Characterization of states for "-wave" in discrete lattice system Assuming there exists four states, i.e. $|1\rangle, |2\rangle,|3\rangle,|4\rangle$, localized in four sites, which satisfy $C_4$ symmetry:

And we can characterize the combination of them via the eigenvalue of $J_z$, i.e. $e^{-iJ_z\theta/\hbar}|m\rangle=e^{-im\theta}|m\rangle$:
$$|m=0\rangle=\frac{1}{\sqrt{2}}(|1\rangle +|2\rangle +|3\rangle+|4\rangle)$$
$$|m=1\rangle=\frac{1}{\sqrt{2}}(|1\rangle +i|2\rangle -|3\rangle-i|4\rangle)$$
$$|m=-1\rangle=\frac{1}{\sqrt{2}}(|1\rangle -i|2\rangle -|3\rangle+i|4\rangle)$$
$$|m=2\rangle=\frac{1}{\sqrt{2}}(|1\rangle -|2\rangle +|3\rangle-|4\rangle)$$
Finally, we often label the above states as the label of partial wave of spherical symmetry:
$$m=0 \rightarrow s\text{-wave}$$$$m=\pm1 \rightarrow p\text{-wave}$$$$m=2 \rightarrow d\text{-wave}$$
Question:


*

*The labels of states here are the eigenvalues of $J_z$, i.e. magnetic quantum number $m$, but "-wave" character is labeled  by the angular    quantum number $l$ as in the spherial symmetry problem. Thus, I am confused of the relation between them.

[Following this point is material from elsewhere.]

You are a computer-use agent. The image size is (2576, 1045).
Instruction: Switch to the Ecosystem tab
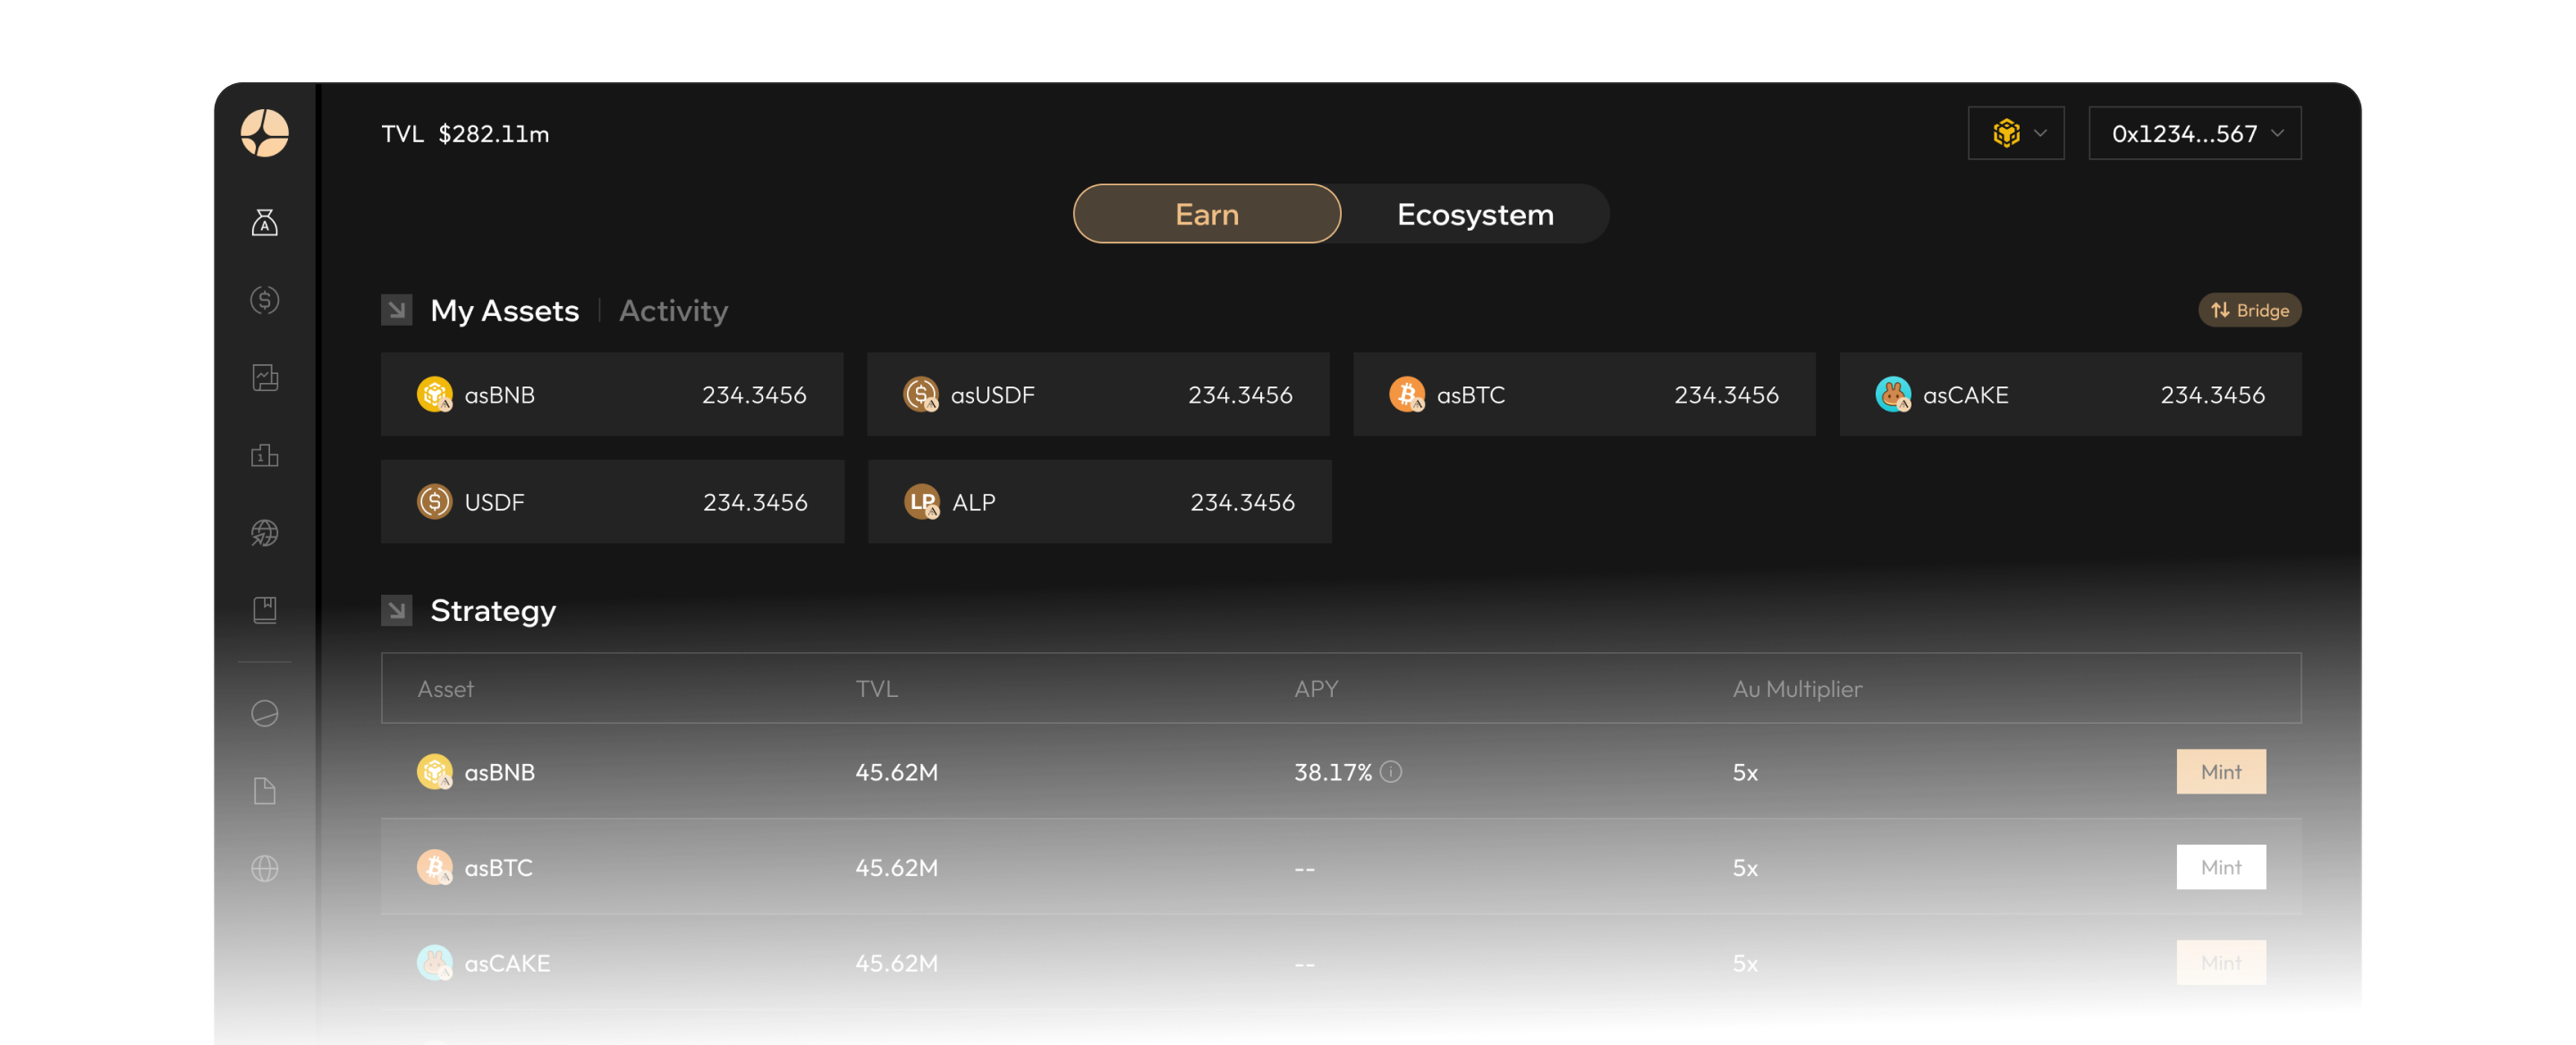click(1474, 214)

*For $C_4$ symmetry, the eigenvalue $m$ need to mod $4$, which means $m=-1$ can also be considered as $m=3$, so why we don't say the $|m=-1\rangle$ as $f$-wave?


Addition
Here is the classification for states, but there also exists the classification for order parameter by symmetry via group representation theory, are there any reference/books recommendation in term of it?
 A: You are doing quantum mechanics around the clock in a clock of only 4 hours (period 4). Apart from an excessive square root in your normalizations (which I suspect should be just 1/2), your are Discrete Fourier Transforming your "hour" states $| 1\rangle, | 2\rangle,| 3\rangle,| 4\rangle,$ (the discrete analog of position angle eigenstates) to "shift" eigenstates $|m=i\rangle$, the discrete analog of angular momentum eigenstates. 
You are then inspecting these shift eigenstates as a 4-d representation of the (Abelian) cyclic group $C_4$,
$$|m=0\rangle=1\!\! 1 ~ \begin{pmatrix} 1\\1\\1\\1 \end{pmatrix} \frac{1}{ 2} ;\\
|m=1\rangle= \begin{pmatrix} 1\\i\\1\\-i \end{pmatrix} \frac{1}{ 2} = A \begin{pmatrix} 1\\1\\1\\1 \end{pmatrix} \frac{1}{ 2};\\  
 |m=-1\rangle= \begin{pmatrix} 1\\-i\\1\\i \end{pmatrix} \frac{1}{ 2} = C \begin{pmatrix} 1\\1\\1\\1 \end{pmatrix} \frac{1}{ 2}; \\  
 |m=2\rangle= \begin{pmatrix} 1\\-1\\1\\-1 \end{pmatrix} \frac{1}{ 2} = B \begin{pmatrix} 1\\1\\1\\1 \end{pmatrix} \frac{1}{ 2}~.$$
Check these four 4-vectors are (complex) orthonormal.  A represents a rotation (cyclic shift) by $\pi/2$, B by  $\pi$, and C by $3\pi/2$, and confirm their multiplication table in the link provided. 
Normally, $\ell$-wave denotes the spin of SO(3), into which your U(1) "rotation" generated by $J_z$ is embedded, but, here, I don't see such embeddings (but I am not experienced in the application you have in mind; you give little to no context).
Using the mainstream notation, it is, indeed, evident by inspection that $C=A^3$, so your $m=-1$ state is, indeed, equivalent to "m=3". Now, both
m=1 and  m=-1 have odd parity (reflection symmetry) like $\ell=1$ and 
m=2 even parity, (together with the identity m=0 a "spinless" rep!) , so it would make sense to identify it with d-wave, orthogonal to the rest. That is, when embedded into an SO(3), they transform just like the azimuthal phase factor $e^{-im\theta}$ of spherical harmonics.  I see no compelling reason to introduce f-waves, anywhere, but, then again, using SO(3) representation labels here appears like overkill.